Task details.
Can you rewrite the material below with every "breadcrumb" swapped for "navigation trail", leaving everything else unchanged?

Element and text position data:
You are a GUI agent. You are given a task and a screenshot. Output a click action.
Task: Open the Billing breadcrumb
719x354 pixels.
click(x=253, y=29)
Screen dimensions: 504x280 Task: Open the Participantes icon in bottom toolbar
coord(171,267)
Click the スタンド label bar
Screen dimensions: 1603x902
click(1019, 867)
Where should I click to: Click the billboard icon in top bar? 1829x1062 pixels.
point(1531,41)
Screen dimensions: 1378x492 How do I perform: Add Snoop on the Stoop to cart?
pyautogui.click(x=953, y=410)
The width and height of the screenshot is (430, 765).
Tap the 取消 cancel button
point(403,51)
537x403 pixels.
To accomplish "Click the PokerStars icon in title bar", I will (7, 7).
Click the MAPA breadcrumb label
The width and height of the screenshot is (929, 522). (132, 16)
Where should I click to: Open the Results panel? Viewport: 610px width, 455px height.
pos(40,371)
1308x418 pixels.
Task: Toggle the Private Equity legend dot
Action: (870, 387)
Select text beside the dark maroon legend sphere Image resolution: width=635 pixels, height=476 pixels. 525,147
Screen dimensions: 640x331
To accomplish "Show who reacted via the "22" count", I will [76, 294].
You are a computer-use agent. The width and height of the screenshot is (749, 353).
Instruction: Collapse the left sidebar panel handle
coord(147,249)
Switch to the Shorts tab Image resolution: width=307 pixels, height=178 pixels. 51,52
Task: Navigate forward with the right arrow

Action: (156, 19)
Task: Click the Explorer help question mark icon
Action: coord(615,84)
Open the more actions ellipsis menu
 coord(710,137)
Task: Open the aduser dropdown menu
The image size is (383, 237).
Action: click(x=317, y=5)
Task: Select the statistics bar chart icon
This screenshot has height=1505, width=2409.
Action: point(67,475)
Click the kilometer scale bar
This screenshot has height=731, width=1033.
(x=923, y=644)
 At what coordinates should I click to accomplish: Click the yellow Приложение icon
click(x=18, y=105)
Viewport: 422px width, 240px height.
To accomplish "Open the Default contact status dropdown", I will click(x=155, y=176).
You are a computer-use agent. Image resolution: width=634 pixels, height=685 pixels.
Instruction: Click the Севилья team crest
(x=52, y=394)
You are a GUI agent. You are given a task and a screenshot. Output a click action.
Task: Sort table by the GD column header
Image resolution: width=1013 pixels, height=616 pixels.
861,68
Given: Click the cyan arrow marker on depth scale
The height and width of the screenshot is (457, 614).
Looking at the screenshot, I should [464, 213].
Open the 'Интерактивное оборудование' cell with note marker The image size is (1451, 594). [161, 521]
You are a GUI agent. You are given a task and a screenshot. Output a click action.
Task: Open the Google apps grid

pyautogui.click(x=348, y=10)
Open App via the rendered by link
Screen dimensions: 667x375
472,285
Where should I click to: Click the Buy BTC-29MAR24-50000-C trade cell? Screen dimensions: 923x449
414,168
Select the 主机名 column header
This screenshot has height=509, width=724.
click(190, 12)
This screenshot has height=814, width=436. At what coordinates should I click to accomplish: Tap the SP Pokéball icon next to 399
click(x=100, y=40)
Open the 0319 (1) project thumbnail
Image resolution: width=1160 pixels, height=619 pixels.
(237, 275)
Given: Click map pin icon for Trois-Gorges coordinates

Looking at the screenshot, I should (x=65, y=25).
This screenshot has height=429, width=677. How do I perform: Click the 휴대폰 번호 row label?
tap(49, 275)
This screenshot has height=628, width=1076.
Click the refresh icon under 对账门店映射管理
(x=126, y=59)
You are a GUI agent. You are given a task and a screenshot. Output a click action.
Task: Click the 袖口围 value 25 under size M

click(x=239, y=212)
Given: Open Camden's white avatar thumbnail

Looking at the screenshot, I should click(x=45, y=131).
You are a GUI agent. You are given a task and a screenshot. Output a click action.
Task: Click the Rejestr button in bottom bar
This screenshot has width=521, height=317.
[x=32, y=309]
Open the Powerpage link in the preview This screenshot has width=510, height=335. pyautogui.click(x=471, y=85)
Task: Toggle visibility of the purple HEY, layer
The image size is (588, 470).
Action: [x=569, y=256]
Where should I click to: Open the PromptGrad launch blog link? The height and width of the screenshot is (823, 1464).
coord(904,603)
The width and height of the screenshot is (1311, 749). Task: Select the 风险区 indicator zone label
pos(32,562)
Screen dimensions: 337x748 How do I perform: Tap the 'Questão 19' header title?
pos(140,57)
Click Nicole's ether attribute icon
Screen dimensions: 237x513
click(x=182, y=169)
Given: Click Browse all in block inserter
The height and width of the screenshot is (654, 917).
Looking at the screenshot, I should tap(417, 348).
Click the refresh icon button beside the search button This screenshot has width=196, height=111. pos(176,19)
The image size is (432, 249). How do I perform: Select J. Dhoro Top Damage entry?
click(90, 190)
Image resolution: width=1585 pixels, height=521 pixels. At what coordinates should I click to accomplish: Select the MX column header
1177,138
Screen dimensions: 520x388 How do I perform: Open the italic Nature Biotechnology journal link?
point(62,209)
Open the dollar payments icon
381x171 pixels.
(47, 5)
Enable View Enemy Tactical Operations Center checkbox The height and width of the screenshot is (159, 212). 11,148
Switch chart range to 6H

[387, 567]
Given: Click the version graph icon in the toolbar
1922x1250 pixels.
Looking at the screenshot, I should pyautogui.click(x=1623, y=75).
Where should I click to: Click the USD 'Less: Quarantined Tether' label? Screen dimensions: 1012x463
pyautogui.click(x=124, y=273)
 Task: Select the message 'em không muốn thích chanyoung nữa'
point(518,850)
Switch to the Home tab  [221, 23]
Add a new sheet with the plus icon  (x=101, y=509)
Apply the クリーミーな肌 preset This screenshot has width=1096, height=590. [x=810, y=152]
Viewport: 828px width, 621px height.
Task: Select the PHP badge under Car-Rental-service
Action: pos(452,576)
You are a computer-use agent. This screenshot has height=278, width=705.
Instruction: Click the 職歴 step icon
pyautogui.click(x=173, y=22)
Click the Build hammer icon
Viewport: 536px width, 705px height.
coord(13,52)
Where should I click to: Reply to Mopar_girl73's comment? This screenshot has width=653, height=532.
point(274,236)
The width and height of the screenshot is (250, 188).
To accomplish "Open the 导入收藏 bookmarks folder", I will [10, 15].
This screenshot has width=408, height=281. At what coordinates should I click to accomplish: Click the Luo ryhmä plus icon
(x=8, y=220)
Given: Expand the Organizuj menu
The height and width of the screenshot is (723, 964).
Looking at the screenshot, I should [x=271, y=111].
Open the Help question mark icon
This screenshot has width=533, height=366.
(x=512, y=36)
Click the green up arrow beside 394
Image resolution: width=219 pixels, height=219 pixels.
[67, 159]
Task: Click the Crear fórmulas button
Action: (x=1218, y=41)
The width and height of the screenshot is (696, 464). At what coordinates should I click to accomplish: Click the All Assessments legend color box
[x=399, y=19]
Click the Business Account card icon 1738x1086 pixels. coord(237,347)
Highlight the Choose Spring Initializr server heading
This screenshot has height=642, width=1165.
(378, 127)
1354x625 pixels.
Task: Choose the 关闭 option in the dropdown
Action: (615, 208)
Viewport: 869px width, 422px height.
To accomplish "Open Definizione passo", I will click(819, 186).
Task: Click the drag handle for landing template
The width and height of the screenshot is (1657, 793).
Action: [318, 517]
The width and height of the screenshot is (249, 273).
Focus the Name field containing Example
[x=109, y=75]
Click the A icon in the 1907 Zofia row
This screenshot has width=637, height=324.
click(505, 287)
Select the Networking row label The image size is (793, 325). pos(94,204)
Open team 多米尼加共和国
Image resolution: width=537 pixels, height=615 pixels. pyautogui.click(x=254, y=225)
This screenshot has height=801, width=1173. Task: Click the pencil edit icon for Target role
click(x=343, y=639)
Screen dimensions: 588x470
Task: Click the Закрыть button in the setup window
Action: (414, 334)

Solved exercise.
You are a GUI agent. You are given a task and a screenshot. Output a click action.
Task: Open the Billing navigation trail
719x354 pixels.
click(x=253, y=29)
Screen dimensions: 504x280 Task: Open the Participantes icon in bottom toolbar
coord(171,267)
Click the スタンド label bar
Screen dimensions: 1603x902
click(1019, 867)
Where should I click to: Click the billboard icon in top bar? 1829x1062 pixels.
point(1531,41)
Screen dimensions: 1378x492 How do I perform: Add Snoop on the Stoop to cart?
pyautogui.click(x=953, y=410)
The width and height of the screenshot is (430, 765).
Tap the 取消 cancel button
point(403,51)
537x403 pixels.
To accomplish "Click the PokerStars icon in title bar", I will (7, 7).
Click the MAPA navigation trail label
The width and height of the screenshot is (929, 522). (132, 16)
Where should I click to: Open the Results panel? Viewport: 610px width, 455px height.
pos(40,371)
1308x418 pixels.
Task: Toggle the Private Equity legend dot
Action: (870, 387)
Select text beside the dark maroon legend sphere Image resolution: width=635 pixels, height=476 pixels. 525,147
Screen dimensions: 640x331
To accomplish "Show who reacted via the "22" count", I will [76, 294].
You are a computer-use agent. The width and height of the screenshot is (749, 353).
Instruction: Collapse the left sidebar panel handle
coord(147,249)
Switch to the Shorts tab Image resolution: width=307 pixels, height=178 pixels. 51,52
Task: Navigate forward with the right arrow

Action: (156, 19)
Task: Click the Explorer help question mark icon
Action: coord(615,84)
Open the more actions ellipsis menu
 coord(710,137)
Task: Open the aduser dropdown menu
The image size is (383, 237).
Action: click(x=317, y=5)
Task: Select the statistics bar chart icon
This screenshot has height=1505, width=2409.
Action: point(67,475)
Click the kilometer scale bar
This screenshot has height=731, width=1033.
(x=923, y=644)
 At what coordinates should I click to accomplish: Click the yellow Приложение icon
click(x=18, y=105)
Viewport: 422px width, 240px height.
To accomplish "Open the Default contact status dropdown", I will click(x=155, y=176).
You are a computer-use agent. Image resolution: width=634 pixels, height=685 pixels.
Instruction: Click the Севилья team crest
(x=52, y=394)
You are a GUI agent. You are given a task and a screenshot. Output a click action.
Task: Sort table by the GD column header
Image resolution: width=1013 pixels, height=616 pixels.
861,68
Given: Click the cyan arrow marker on depth scale
The height and width of the screenshot is (457, 614).
Looking at the screenshot, I should [464, 213].
Open the 'Интерактивное оборудование' cell with note marker The image size is (1451, 594). [161, 521]
You are a GUI agent. You are given a task and a screenshot. Output a click action.
Task: Open the Google apps grid

pyautogui.click(x=348, y=10)
Open App via the rendered by link
Screen dimensions: 667x375
472,285
Where should I click to: Click the Buy BTC-29MAR24-50000-C trade cell? Screen dimensions: 923x449
414,168
Select the 主机名 column header
This screenshot has height=509, width=724.
click(190, 12)
This screenshot has height=814, width=436. At what coordinates should I click to accomplish: Tap the SP Pokéball icon next to 399
click(x=100, y=40)
Open the 0319 (1) project thumbnail
Image resolution: width=1160 pixels, height=619 pixels.
(237, 275)
Given: Click map pin icon for Trois-Gorges coordinates

Looking at the screenshot, I should (x=65, y=25).
This screenshot has height=429, width=677. How do I perform: Click the 휴대폰 번호 row label?
tap(49, 275)
This screenshot has height=628, width=1076.
Click the refresh icon under 对账门店映射管理
(x=126, y=59)
You are a GUI agent. You are given a task and a screenshot. Output a click action.
Task: Click the 袖口围 value 25 under size M

click(x=239, y=212)
Given: Open Camden's white avatar thumbnail

Looking at the screenshot, I should click(x=45, y=131).
You are a GUI agent. You are given a task and a screenshot. Output a click action.
Task: Click the Rejestr button in bottom bar
This screenshot has width=521, height=317.
[x=32, y=309]
Open the Powerpage link in the preview This screenshot has width=510, height=335. pyautogui.click(x=471, y=85)
Task: Toggle visibility of the purple HEY, layer
The image size is (588, 470).
Action: [x=569, y=256]
Where should I click to: Open the PromptGrad launch blog link? The height and width of the screenshot is (823, 1464).
coord(904,603)
The width and height of the screenshot is (1311, 749). Task: Select the 风险区 indicator zone label
pos(32,562)
Screen dimensions: 337x748 How do I perform: Tap the 'Questão 19' header title?
pos(140,57)
Click Nicole's ether attribute icon
Screen dimensions: 237x513
click(x=182, y=169)
Given: Click Browse all in block inserter
The height and width of the screenshot is (654, 917).
Looking at the screenshot, I should tap(417, 348).
Click the refresh icon button beside the search button This screenshot has width=196, height=111. pos(176,19)
The image size is (432, 249). How do I perform: Select J. Dhoro Top Damage entry?
click(90, 190)
Image resolution: width=1585 pixels, height=521 pixels. At what coordinates should I click to accomplish: Select the MX column header
1177,138
Screen dimensions: 520x388 How do I perform: Open the italic Nature Biotechnology journal link?
point(62,209)
Open the dollar payments icon
381x171 pixels.
(47, 5)
Enable View Enemy Tactical Operations Center checkbox The height and width of the screenshot is (159, 212). 11,148
Switch chart range to 6H

[387, 567]
Given: Click the version graph icon in the toolbar
1922x1250 pixels.
Looking at the screenshot, I should pyautogui.click(x=1623, y=75).
Where should I click to: Click the USD 'Less: Quarantined Tether' label? Screen dimensions: 1012x463
pyautogui.click(x=124, y=273)
 Task: Select the message 'em không muốn thích chanyoung nữa'
point(518,850)
Switch to the Home tab  [221, 23]
Add a new sheet with the plus icon  (x=101, y=509)
Apply the クリーミーな肌 preset This screenshot has width=1096, height=590. [x=810, y=152]
Viewport: 828px width, 621px height.
Task: Select the PHP badge under Car-Rental-service
Action: pos(452,576)
You are a computer-use agent. This screenshot has height=278, width=705.
Instruction: Click the 職歴 step icon
pyautogui.click(x=173, y=22)
Click the Build hammer icon
Viewport: 536px width, 705px height.
coord(13,52)
Where should I click to: Reply to Mopar_girl73's comment? This screenshot has width=653, height=532.
point(274,236)
The width and height of the screenshot is (250, 188).
To accomplish "Open the 导入收藏 bookmarks folder", I will [10, 15].
This screenshot has width=408, height=281. At what coordinates should I click to accomplish: Click the Luo ryhmä plus icon
(x=8, y=220)
Given: Expand the Organizuj menu
The height and width of the screenshot is (723, 964).
Looking at the screenshot, I should [x=271, y=111].
Open the Help question mark icon
This screenshot has width=533, height=366.
(x=512, y=36)
Click the green up arrow beside 394
Image resolution: width=219 pixels, height=219 pixels.
[67, 159]
Task: Click the Crear fórmulas button
Action: (x=1218, y=41)
The width and height of the screenshot is (696, 464). At what coordinates should I click to accomplish: Click the All Assessments legend color box
[x=399, y=19]
Click the Business Account card icon 1738x1086 pixels. coord(237,347)
Highlight the Choose Spring Initializr server heading
This screenshot has height=642, width=1165.
(378, 127)
1354x625 pixels.
Task: Choose the 关闭 option in the dropdown
Action: (615, 208)
Viewport: 869px width, 422px height.
To accomplish "Open Definizione passo", I will click(819, 186).
Task: Click the drag handle for landing template
The width and height of the screenshot is (1657, 793).
Action: [318, 517]
The width and height of the screenshot is (249, 273).
Focus the Name field containing Example
[x=109, y=75]
Click the A icon in the 1907 Zofia row
This screenshot has width=637, height=324.
click(505, 287)
Select the Networking row label The image size is (793, 325). pos(94,204)
Open team 多米尼加共和国
Image resolution: width=537 pixels, height=615 pixels. pyautogui.click(x=254, y=225)
This screenshot has height=801, width=1173. Task: Click the pencil edit icon for Target role
click(x=343, y=639)
Screen dimensions: 588x470
Task: Click the Закрыть button in the setup window
Action: (414, 334)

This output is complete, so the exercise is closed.